I'll start with the punchline and tell you that I'm looking for cool jobs! Let's talk about cool jobs.

Currently, I'm a mechatronic engineer in the Los Angeles office of Canadian toy giant Spin Master. No, we don't make skate-bearing fidget toys. We make award-winning remote-control toys, fantasy egg simulacra, sophisticated building kits, unsophisticated robot sausages, board games, drinking games, pool games, hypoallergenic games, and an animated TV show with firefighting dogs. There's a million and one different electromechanical challenges to puzzle through each day, and I can't describe how good it feels to see my mark on the toys that hit store shelves. THAT SAID, I am on only a one-year contract at the moment, and I'd happily entertain competing offers for my services come 2018....

I moved to LA from Hong Kong, where I built robots, taught children, and (tried to) influence education policy. I'm an associate with Robot Sapience, Ltd., a small but dedicated group of teachers who travel from school to school to provide hands-on learning opportunities that students otherwise wouldn't have.
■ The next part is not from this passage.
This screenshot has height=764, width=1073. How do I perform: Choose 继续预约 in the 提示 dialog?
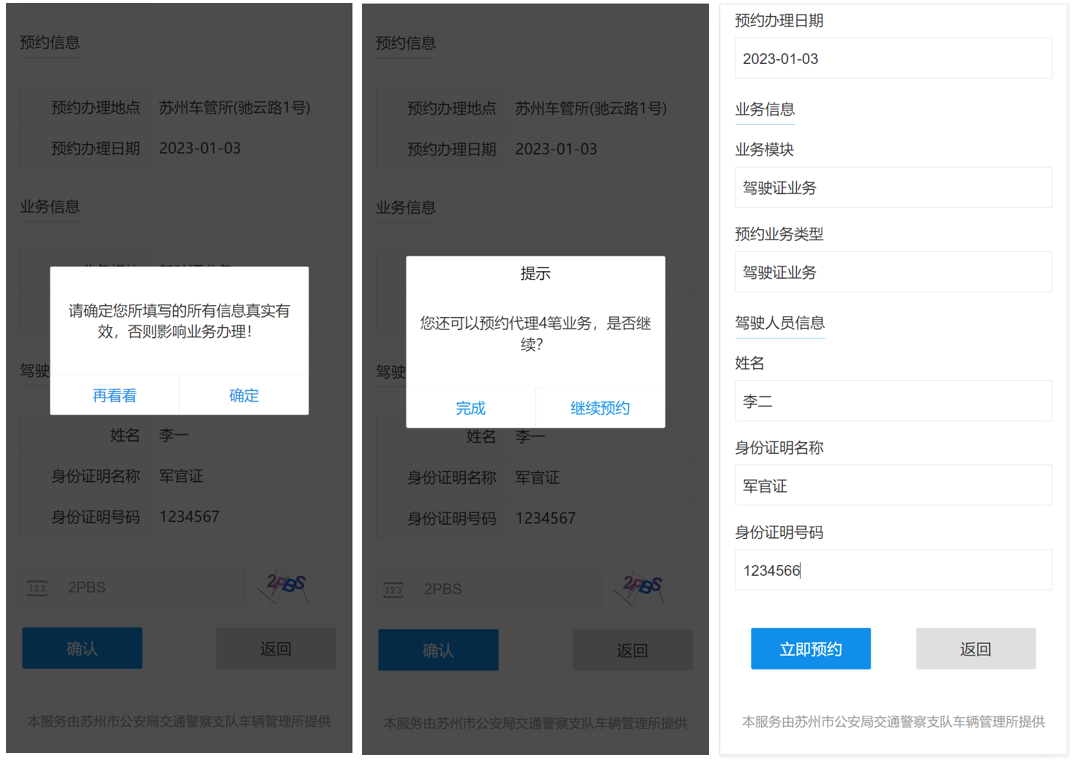pos(600,408)
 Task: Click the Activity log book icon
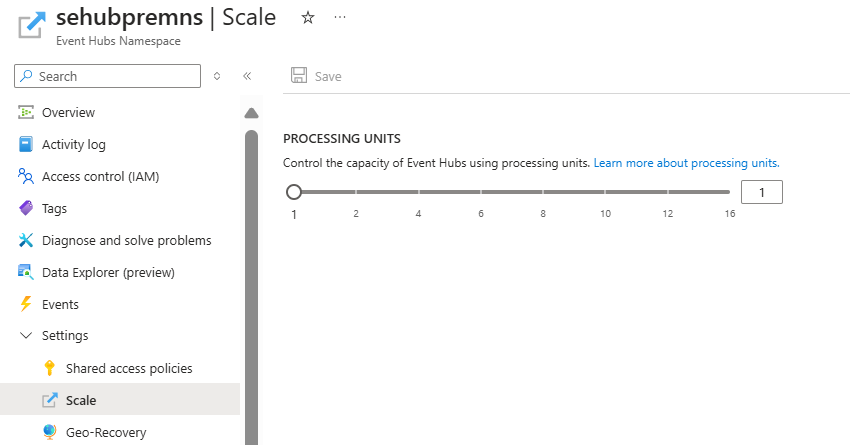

One of the company's priorities is to study educational policy and the impact it has on students: their happiness, their culture, their opportunities. For my part, I met weekly or twice-weekly with groups of primary school students for international robotics competitions: robot soccer, relay racing, autonomous navigation, and group choreography. In addition, I had the enjoyable role of meta-educator, teaching the other teachers how to use Arduino and open-source electronics, while the company shifts away from expensive commercial offerings. My days were crammed with building cute robots, playing with with kids, interviewing administrators, and thinking about the way we interact with electromechanical systems.

Not long ago, I was a Mechanical Engineering PhD Student at Cornell University. I worked on a Multi-University Research Initiative (MURI) combining artificial intelligence, formal logic and natural language processing. The stated objective is to address word-sense disambiguation in human-robot interactions. This is still a topic I love and think about constantly, even though I dropped out in 2015.

Before Cornell, I did my M.S. in Electrical and Computer Engineering at Georgia Tech in Atlanta, Georgia. My focus was robotic systems and controls. I worked in the GRITS Lab under advisor Professor Magnus Egerstedt, making a swarm of coordinated swarm of underactuated microscale robot airships for cool low-cost swarm education in high schools and such.

Prior to moving East, I graduated with honors from Harvey Mudd College with a B.S. in Engineering. To earn a degree in this one-word major, I had to show specific insight in various engineerings: electrical, mechanical, computer, controls, systems, and chemical. These subjects were coupled with an intense humanities curriculum, not to mention materials science, multi-variable calculus, chemistry and physics labs, linear algebra, computer science, and so on.

In my free time, I maintain a comprehensive site for rotisserie cakes, talk about linguistics, and endure a love-hate relationship with 3d printers that always break down.